**Items**

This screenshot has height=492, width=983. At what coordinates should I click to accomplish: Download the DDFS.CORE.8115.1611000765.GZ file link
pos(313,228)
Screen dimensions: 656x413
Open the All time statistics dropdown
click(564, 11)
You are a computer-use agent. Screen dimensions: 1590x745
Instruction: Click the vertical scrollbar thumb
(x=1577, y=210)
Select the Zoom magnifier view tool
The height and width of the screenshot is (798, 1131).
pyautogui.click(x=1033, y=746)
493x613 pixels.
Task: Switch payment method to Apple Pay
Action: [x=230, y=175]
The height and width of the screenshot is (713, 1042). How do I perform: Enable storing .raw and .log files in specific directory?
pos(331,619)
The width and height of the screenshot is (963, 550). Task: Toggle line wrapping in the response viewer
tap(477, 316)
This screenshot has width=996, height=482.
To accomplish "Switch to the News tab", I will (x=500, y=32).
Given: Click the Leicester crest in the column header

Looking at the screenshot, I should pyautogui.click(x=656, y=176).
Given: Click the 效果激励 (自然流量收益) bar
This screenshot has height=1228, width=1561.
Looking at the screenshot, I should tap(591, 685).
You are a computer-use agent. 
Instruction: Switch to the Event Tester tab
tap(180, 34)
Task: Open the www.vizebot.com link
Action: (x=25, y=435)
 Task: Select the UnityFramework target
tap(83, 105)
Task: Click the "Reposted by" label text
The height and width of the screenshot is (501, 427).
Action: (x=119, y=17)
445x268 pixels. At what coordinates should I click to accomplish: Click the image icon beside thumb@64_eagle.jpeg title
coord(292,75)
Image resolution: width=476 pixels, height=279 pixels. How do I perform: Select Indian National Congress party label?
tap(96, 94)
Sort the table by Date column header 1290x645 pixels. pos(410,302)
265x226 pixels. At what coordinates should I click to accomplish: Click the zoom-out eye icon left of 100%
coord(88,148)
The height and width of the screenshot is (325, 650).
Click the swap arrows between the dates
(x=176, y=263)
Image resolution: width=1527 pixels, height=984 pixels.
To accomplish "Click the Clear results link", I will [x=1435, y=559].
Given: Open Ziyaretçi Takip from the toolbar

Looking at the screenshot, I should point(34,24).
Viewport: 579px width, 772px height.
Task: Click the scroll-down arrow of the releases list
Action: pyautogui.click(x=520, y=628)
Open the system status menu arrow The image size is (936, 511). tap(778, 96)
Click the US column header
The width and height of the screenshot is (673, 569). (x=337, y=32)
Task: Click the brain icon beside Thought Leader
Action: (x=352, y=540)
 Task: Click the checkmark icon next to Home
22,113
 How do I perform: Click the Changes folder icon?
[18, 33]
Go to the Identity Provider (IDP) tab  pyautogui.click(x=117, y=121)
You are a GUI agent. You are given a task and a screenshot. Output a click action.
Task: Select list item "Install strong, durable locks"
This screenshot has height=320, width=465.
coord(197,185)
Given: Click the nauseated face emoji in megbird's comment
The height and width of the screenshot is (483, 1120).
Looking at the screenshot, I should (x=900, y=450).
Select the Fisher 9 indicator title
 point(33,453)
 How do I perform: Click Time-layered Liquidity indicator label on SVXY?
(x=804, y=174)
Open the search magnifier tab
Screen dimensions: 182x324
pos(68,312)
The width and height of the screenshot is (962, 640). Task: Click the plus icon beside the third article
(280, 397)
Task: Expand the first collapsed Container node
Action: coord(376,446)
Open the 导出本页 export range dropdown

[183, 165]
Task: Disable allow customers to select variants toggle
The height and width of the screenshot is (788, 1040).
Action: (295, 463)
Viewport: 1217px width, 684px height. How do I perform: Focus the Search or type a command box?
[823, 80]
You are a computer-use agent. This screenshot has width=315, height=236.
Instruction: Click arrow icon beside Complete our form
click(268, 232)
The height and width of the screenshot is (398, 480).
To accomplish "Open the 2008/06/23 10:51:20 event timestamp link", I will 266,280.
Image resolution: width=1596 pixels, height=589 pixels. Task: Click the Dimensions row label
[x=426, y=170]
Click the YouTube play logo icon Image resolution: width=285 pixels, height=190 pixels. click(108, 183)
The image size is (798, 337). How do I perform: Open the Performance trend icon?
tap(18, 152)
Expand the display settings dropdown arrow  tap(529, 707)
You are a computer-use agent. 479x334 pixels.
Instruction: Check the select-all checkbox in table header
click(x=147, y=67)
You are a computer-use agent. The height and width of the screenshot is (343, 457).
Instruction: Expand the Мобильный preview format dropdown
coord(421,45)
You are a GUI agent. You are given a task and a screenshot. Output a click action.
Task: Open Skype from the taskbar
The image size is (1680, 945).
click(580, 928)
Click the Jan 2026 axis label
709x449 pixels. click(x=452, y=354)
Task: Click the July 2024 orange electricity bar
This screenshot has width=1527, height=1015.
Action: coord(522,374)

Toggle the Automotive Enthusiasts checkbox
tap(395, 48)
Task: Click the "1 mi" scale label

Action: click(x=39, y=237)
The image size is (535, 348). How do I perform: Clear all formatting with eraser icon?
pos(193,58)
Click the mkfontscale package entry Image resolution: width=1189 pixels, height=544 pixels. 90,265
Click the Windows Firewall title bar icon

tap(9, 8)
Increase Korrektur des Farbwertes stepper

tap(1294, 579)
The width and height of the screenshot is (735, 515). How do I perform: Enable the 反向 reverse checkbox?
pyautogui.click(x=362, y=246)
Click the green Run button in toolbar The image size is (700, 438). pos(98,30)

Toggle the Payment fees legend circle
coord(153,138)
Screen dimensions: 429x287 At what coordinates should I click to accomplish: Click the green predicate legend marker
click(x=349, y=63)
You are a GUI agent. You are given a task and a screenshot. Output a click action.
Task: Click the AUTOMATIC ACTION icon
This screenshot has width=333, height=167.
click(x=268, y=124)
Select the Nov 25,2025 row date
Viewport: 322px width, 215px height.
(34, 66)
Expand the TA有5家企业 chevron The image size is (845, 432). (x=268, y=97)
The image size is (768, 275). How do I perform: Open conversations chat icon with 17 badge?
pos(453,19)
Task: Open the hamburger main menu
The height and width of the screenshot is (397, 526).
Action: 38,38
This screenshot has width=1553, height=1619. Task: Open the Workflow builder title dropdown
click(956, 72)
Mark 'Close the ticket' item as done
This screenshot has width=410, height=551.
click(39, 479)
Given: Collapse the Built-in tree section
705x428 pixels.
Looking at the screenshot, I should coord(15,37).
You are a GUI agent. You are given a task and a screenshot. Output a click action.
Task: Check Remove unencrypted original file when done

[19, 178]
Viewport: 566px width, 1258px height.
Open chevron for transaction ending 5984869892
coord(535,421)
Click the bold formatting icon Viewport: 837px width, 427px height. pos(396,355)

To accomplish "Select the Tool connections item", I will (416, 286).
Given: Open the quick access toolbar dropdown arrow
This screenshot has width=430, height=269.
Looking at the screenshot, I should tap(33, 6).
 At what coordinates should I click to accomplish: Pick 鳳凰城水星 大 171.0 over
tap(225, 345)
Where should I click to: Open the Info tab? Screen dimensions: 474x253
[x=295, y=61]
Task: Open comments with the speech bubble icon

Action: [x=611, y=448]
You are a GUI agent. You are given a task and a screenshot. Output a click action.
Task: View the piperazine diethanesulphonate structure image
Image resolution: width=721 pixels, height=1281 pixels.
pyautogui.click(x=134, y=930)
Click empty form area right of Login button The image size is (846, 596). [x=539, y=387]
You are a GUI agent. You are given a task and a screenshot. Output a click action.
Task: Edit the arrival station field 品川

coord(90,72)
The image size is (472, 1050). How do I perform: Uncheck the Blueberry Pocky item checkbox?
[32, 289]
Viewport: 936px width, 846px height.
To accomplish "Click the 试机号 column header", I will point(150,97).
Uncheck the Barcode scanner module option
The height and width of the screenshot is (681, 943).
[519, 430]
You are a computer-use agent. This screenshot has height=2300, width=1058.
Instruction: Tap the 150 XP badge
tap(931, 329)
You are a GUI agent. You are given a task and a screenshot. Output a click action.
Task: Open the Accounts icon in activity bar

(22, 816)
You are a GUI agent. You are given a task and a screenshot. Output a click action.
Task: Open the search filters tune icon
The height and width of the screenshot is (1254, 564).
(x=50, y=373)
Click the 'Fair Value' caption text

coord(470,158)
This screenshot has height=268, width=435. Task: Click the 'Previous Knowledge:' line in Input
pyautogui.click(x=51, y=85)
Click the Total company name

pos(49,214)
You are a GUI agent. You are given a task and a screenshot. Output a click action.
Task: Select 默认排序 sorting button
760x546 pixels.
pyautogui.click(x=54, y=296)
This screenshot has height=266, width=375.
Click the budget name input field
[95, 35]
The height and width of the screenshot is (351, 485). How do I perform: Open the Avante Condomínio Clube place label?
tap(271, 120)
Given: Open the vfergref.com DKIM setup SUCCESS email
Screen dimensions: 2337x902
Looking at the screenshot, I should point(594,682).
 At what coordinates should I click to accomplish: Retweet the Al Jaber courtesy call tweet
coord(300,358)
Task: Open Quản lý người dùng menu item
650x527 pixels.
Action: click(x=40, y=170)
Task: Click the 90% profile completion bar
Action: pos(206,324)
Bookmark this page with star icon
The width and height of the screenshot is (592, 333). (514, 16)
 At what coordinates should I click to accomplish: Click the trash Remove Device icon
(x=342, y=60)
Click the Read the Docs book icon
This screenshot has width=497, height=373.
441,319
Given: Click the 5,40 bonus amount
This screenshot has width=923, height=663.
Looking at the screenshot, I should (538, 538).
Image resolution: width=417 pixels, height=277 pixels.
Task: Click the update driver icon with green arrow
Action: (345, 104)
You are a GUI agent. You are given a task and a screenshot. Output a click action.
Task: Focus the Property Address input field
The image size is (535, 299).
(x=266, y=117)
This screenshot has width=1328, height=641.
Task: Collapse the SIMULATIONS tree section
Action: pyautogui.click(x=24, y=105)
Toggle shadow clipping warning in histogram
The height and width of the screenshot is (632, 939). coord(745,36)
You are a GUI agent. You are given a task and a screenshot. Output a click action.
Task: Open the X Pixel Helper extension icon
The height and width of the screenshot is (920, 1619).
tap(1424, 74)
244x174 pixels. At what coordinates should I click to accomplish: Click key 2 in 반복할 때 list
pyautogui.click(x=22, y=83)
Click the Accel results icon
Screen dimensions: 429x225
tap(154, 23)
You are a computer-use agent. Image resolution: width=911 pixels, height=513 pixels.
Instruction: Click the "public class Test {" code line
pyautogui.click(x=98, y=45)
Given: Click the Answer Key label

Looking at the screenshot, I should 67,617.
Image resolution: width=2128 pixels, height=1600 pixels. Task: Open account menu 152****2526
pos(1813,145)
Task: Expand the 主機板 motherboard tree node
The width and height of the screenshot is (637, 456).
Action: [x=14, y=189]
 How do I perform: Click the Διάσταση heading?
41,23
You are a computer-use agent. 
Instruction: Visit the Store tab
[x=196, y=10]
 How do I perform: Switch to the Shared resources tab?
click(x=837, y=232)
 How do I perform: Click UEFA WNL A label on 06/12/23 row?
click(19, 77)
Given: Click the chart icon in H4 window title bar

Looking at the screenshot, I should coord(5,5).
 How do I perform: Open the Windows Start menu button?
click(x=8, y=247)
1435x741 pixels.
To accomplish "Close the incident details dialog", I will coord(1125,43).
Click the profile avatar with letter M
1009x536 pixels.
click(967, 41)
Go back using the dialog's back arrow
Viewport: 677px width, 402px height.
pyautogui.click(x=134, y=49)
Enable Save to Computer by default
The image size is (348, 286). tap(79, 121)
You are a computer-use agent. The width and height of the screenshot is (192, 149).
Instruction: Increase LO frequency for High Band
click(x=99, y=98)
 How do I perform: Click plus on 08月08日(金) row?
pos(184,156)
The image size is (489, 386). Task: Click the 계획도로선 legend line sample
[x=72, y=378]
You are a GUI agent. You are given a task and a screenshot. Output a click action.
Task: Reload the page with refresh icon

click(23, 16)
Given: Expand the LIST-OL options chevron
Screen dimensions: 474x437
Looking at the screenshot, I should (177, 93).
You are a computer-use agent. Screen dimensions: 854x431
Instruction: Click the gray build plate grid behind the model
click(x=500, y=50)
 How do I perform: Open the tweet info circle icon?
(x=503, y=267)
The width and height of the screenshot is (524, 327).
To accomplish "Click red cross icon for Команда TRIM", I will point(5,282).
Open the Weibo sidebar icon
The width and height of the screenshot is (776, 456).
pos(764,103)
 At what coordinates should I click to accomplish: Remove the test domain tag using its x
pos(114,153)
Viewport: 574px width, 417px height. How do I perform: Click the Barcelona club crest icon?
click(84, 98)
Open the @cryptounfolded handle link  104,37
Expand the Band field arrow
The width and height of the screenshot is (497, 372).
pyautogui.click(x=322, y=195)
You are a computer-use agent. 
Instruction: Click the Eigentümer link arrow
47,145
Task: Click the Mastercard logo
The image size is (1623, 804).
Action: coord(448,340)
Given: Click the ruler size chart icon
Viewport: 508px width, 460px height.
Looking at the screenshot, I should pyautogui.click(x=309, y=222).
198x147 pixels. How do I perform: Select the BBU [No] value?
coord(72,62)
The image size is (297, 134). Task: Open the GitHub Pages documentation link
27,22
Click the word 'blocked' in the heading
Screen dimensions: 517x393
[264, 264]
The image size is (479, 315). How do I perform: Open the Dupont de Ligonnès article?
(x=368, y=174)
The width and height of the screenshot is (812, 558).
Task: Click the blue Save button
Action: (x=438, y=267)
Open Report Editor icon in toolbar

**Task prompt**
Copy the data word for word, starting with the first line and going on through the line containing "click(564, 11)".

**Answer below**
This screenshot has height=492, width=983. At what coordinates should I click to accomplish: Download the DDFS.CORE.8115.1611000765.GZ file link
pos(313,228)
Screen dimensions: 656x413
Open the All time statistics dropdown
click(564, 11)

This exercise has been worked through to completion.